Politik : KFOR verlängert Frist zur Entwaffnung der UCK um 48 Stunden

Kosovo-Befreiungsarmee hält an ihrem militärischen Auftrag fest und will sich nicht in ziviles Korps umwandeln

Vertreter der Kosovo-Befreiungsarmee (UCK) haben einen Vertrag über eine zukünftige Friedensregelung vorerst platzen lassen. Nach einer nächtlichen Marathonsitzung in Pristina lehnte die UCK-Führung am Montagmorgen die Unterzeichnung eines Dokumentes ab, in dem die Umwandlung der Organisation in ein ziviles Korps festgeschrieben werden sollte. Die Friedenstruppe KFOR verlängerte die Frist zur Entwaffnung der UCK um 48 Stunden auf Mitternacht am Dienstag.

"Der Prozess der Demilitarisierung geht weiter", betonte der politische Führer der UCK, Hashim Thaci, nach dem Verlassen des Hauptquartiers der internationalen Kosovo-Truppe KFOR. Auch die Verhandlungen würden fortgesetzt.
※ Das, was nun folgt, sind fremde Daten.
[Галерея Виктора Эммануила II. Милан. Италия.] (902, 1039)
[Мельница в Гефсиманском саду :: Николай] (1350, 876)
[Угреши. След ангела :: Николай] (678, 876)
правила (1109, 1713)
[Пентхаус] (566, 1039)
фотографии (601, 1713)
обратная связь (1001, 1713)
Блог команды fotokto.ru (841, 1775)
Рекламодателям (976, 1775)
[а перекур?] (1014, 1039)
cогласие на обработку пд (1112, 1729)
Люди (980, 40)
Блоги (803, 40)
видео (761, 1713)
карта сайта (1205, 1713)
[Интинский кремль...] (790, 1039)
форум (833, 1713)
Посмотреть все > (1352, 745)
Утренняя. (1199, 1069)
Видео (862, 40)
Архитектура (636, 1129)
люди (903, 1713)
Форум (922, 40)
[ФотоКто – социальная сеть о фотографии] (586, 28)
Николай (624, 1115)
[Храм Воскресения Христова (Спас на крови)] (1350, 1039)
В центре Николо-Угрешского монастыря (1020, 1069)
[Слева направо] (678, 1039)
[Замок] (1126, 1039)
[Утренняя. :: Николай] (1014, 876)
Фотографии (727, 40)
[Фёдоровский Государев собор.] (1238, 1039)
Der KFOR-Befehlshaber Michael Jackson und der Leiter der zivilen UN-Mission, Bernard Kouchner, bedauerten in einer gemeinsamen Erklärung, dass noch keine Vereinbarung mit der UCK erzielt worden sei.
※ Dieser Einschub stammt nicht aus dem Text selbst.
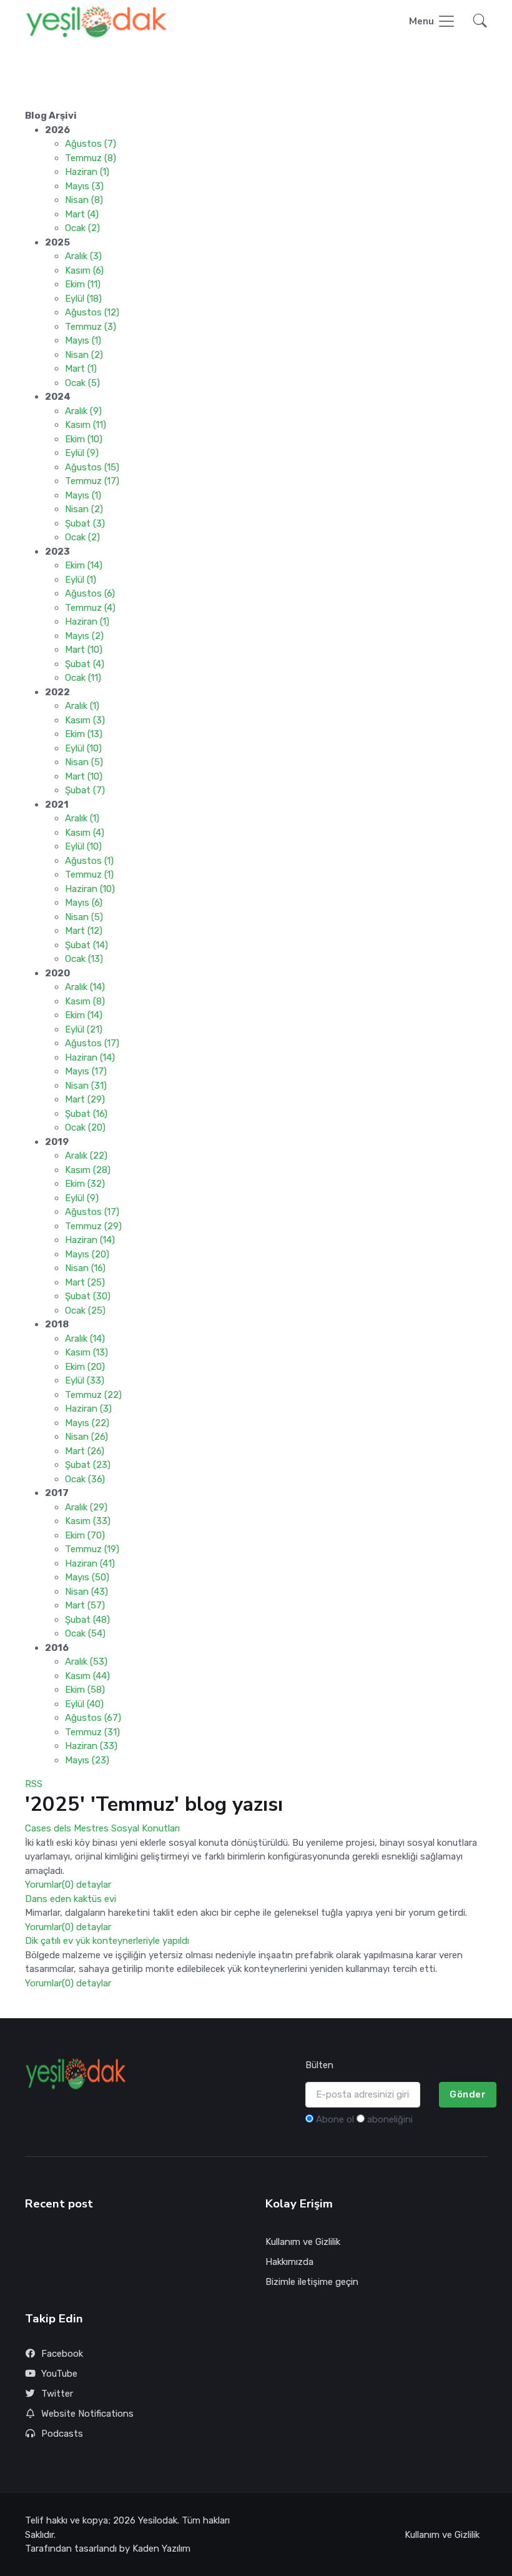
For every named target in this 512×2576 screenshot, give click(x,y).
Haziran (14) (90, 1057)
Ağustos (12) (92, 312)
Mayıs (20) (87, 1254)
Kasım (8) (85, 1001)
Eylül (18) (83, 298)
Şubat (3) (85, 523)
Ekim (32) (85, 1183)
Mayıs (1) (83, 340)
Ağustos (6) (90, 593)
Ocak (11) (83, 677)
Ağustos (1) (89, 860)
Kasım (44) (87, 1676)
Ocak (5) (82, 383)
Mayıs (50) (87, 1577)
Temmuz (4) (90, 607)
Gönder (468, 2094)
Das vorläufige Scheitern der Gespräche offenbarte eine breite Kluft zwischen den Vorstellungen der KFOR und der UCK über die Zukunft des Kosovos. Die UCK, die weiter auf der Unabhängigkeit von Belgrad besteht, will ihre Soldaten in eine nationale Armee überführen. KFOR und Vereinte Nationen dagegen lehnen eine Abspaltung der serbischen Provinz ab und verlangen, dass die internationale Truppe die einzige bewaffnete Macht im Kosovo ist. Das albanische Kosovo-Korps soll demnach bei zivilen Aufgaben wie der Brandbekämpfung und dem Katastrophenschutz eingesetzt werden. Ein strittiger Punkt der Verhandlungen war dem Vernehmen nach auch die Forderung der UCK, ihre Uniformen behalten zu dürfen. Der KFOR-Sprecher Roland Lavoie warf Thaci vor, in der Frage der Bewaffnung des geplanten Kosovo-Korps nicht eingelenkt zu haben.

Laut Lavoie hat die KFOR bisher mehr als 10 000 Waffen und 5,5 Millionen Schuss Munition eingesammelt. Die Nato berichtet, dass sie immer wieder auf schwerere Waffen wie Maschinengewehre, Mörser und Landminen stößt, die die UCK bereits abgeliefert haben sollte.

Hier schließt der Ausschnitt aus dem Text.